PROGRAM APPLICATION FOR STRESS LEVEL MONITORING, BASED ON CLASSIFICATION MODELS
Keywords:stress monitoring, electrocardiography, machine learning, heart rate variability, classification algorithms, bio signals, decision tree, random forest
The paper considers studies, regarding the stress level. After COVID-19 pandemia and constant stay in the forced isolation, the level of stress became higher due to the increase of anxiety. That is why, the study of the basic mechanisms of the stress and monitoring of different biophysiological and bio-chemical reactions of the organism on the stress is of great interest for the researches. Reliable biomarker or stress indicator could provide accurate monitoring of stress, potentially enabling to avoid pathological states at the early stages. Long lasting stress may have negative health outcomes. Thus, the ability to determine when a person is in the state of stress, may be very useful to avoid health problems, especially for patients with suicidal thoughts.
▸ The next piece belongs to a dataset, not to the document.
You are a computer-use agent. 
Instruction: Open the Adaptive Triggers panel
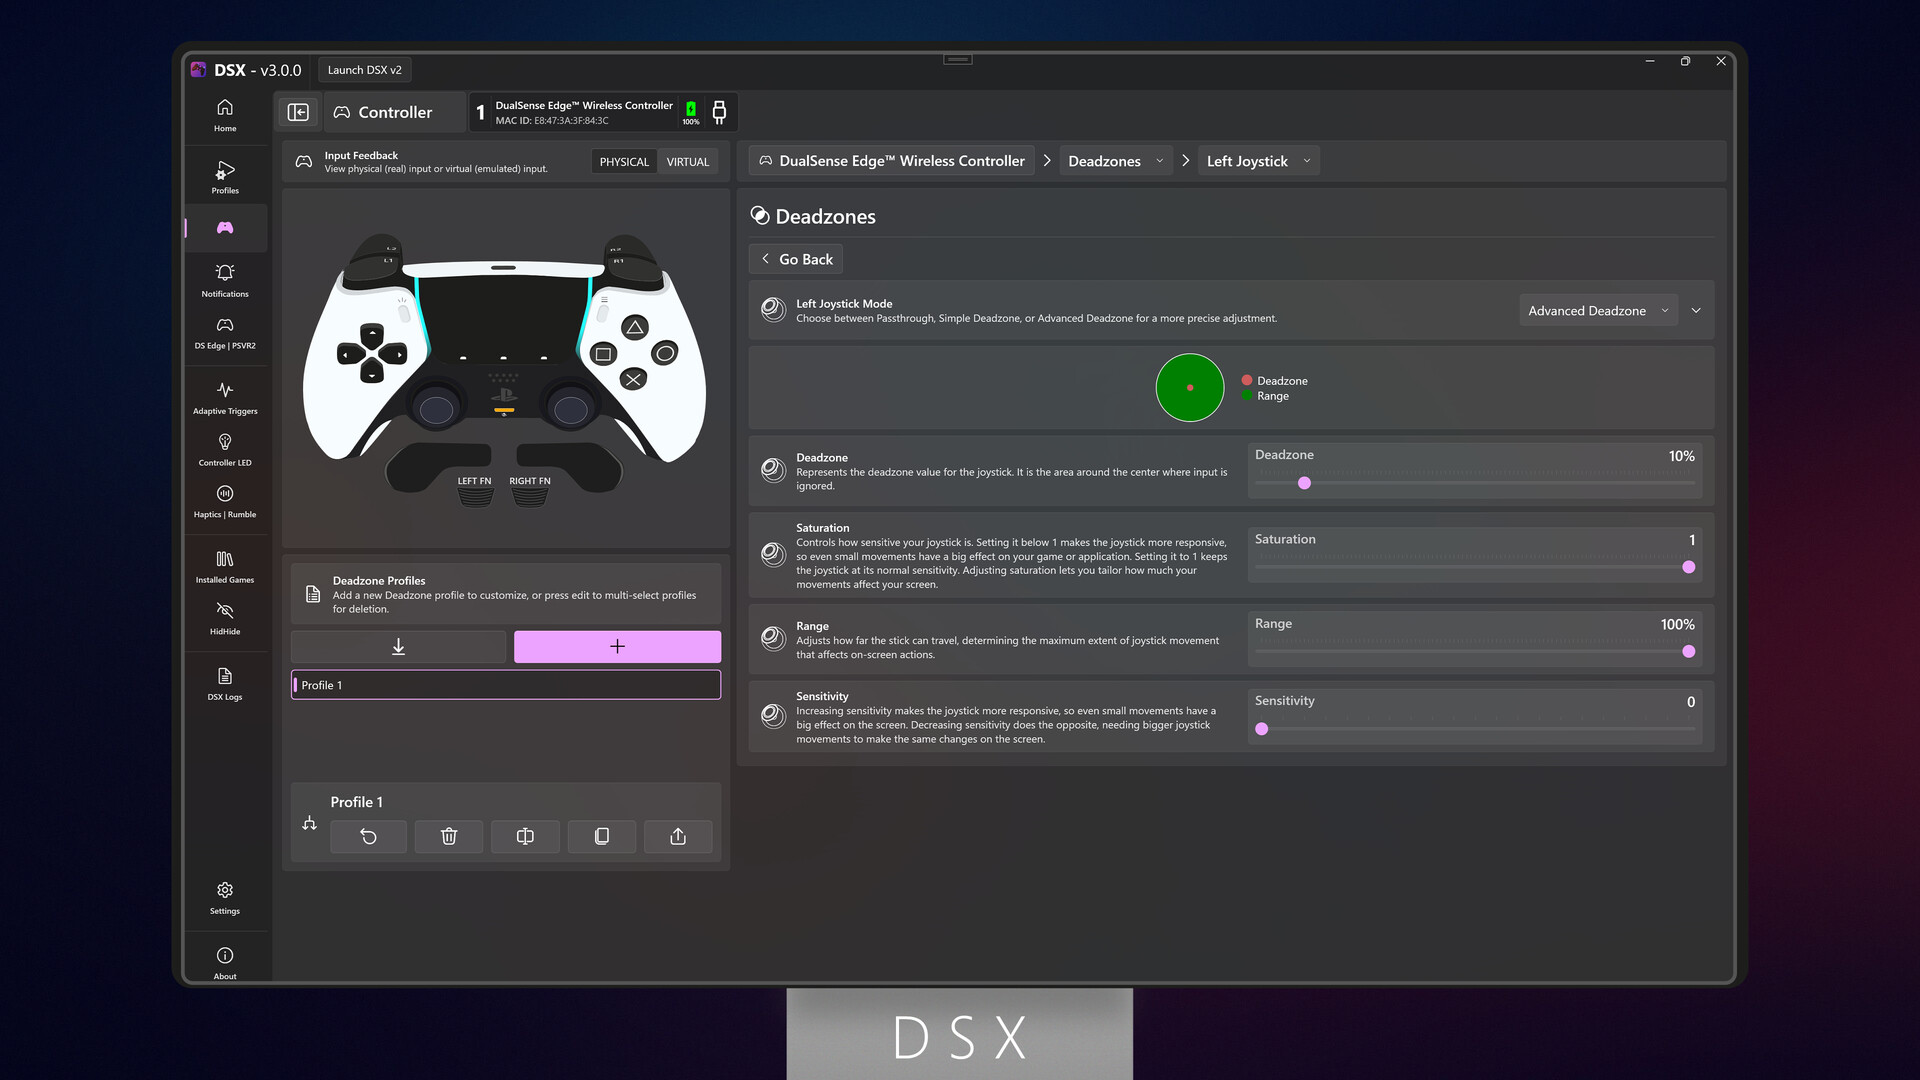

The given study contains the results of the stress level monitoring by means of using the classification models as the forecasting and as a bio signal – heart rate variability (HRV) from the sensors of electrocardiography. Correlation of all variables was carried out , so that only those variables which have high correlation with stress could participate in the models learning. For achieving the set task the following methods have been used: artificial neural network, k-nearest neighbors (KNN), random forest, decision tree. Classification model random forest obtained the highest index of the forecasting accuracy of the presence or absence of the stress – 98 %. On the base of this model program application in programming language R with users interface was developed, it allows to load the data of the electrocardiogram and obtain the conclusion, regarding the level of the stress level. By means of the application the user can control the level of personal stress and lead a healthy life.